Canongate has issued a new paperback edition of Niccolò Ammaniti's I'm Not Scared (originally published in an English translation by Jonathan Hunt in 2003), alongside his later novel The Crossroads. The two books can be read as companion pieces on the complex relationship between father and son, a theme that clearly fascinates Ammaniti – before making his name as a thriller writer, he collaborated with his father (a professor in psycopathology) on an essay on the problems of adolescence entitled 'In the name of the son'.
I'm Not Scared is set in the blisteringly hot summer of 1978. While the adults who live in the few houses that make up Aqua Traverse stay indoors, the children roam the countryside on their bikes. And on one of their excursions, in an abandoned farmhouse, Michele discovers a terrible secret. Ammaniti manages to walk a tightrope between writing from the point of view of the nine-year-old Michele and providing enough information (largely through the voice of the narrator, an older Michele) so that we, the reader, are soon able to connect Michele's fateful discovery with the arrival of a mysterious stranger and the tension pervading the village. Not only is this a gripping, unputdownable thriller, Ammaniti's realistic portrayal of his young hero – and Michele's relationship with his friends and family – makes it a compelling coming-of-age drama.

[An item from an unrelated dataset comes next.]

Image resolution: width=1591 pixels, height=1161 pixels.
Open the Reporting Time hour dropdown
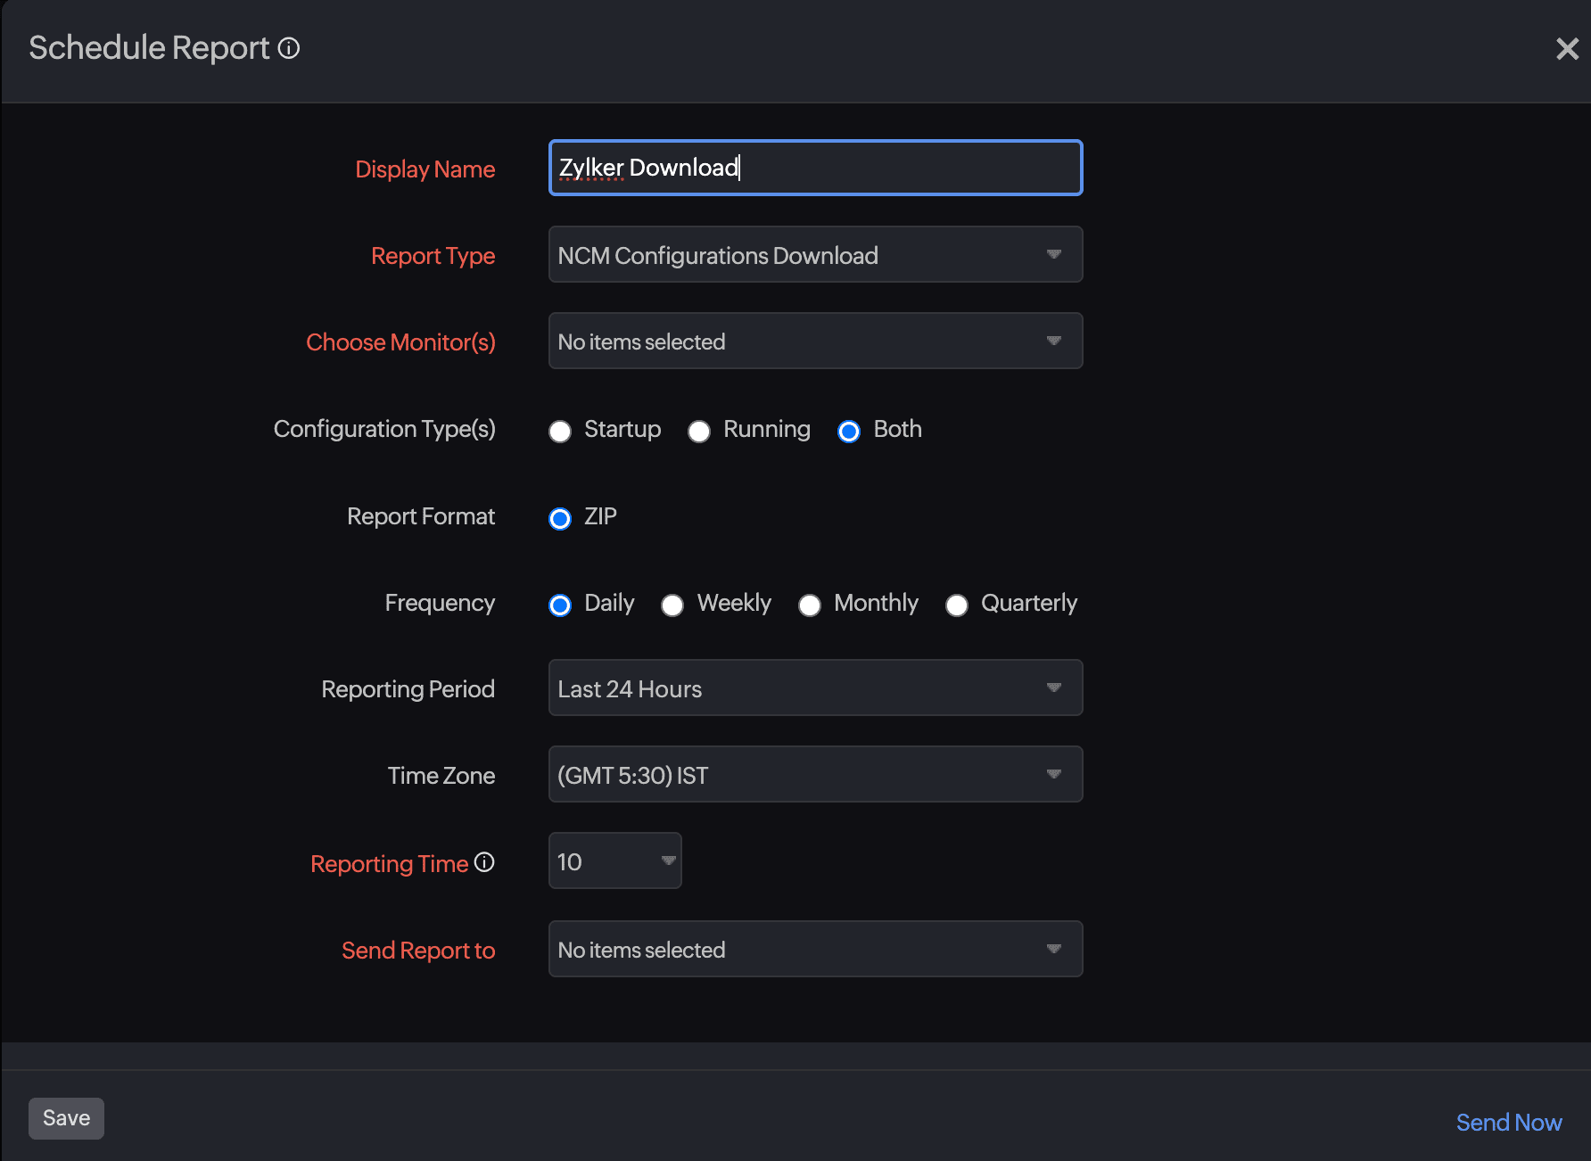614,861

In The Crossroads, the lead character, Cristiano, is slightly older – thirteen. At the centre of the narrative is the complex, loving, but occasionally violent relationship between Cristiano and his father Rino, an alcoholic right-wing extremist who is fighting social services to keep his son. Rino and his two friends – a man who blames himself for the death of his daughter, and a dreamer who was strange even before he electrocuted himself – come up with a plan to solve all their problems: they'll ramraid an ATM machine. But instead of a standard robbery-gone-wrong plot, Ammaniti gives us a series of coincidences and twists that, although totally unbelievable, keep the novel hurtling along. Unlike the earlier I'm Not Scared, with its sense of unease and suspense, this is a full-blown black comedy, shocking in its descriptions of violence and human stupidity.
The popularity of Ammaniti's books in his native Italy is evidenced by the fact that both these novels have been made into films by Gabriele Salvatores, the director of Mediterraneo, and, here in the UK, Canongate has already bought the rights to his latest novel Che la Festa Cominci (Let the Party Begin).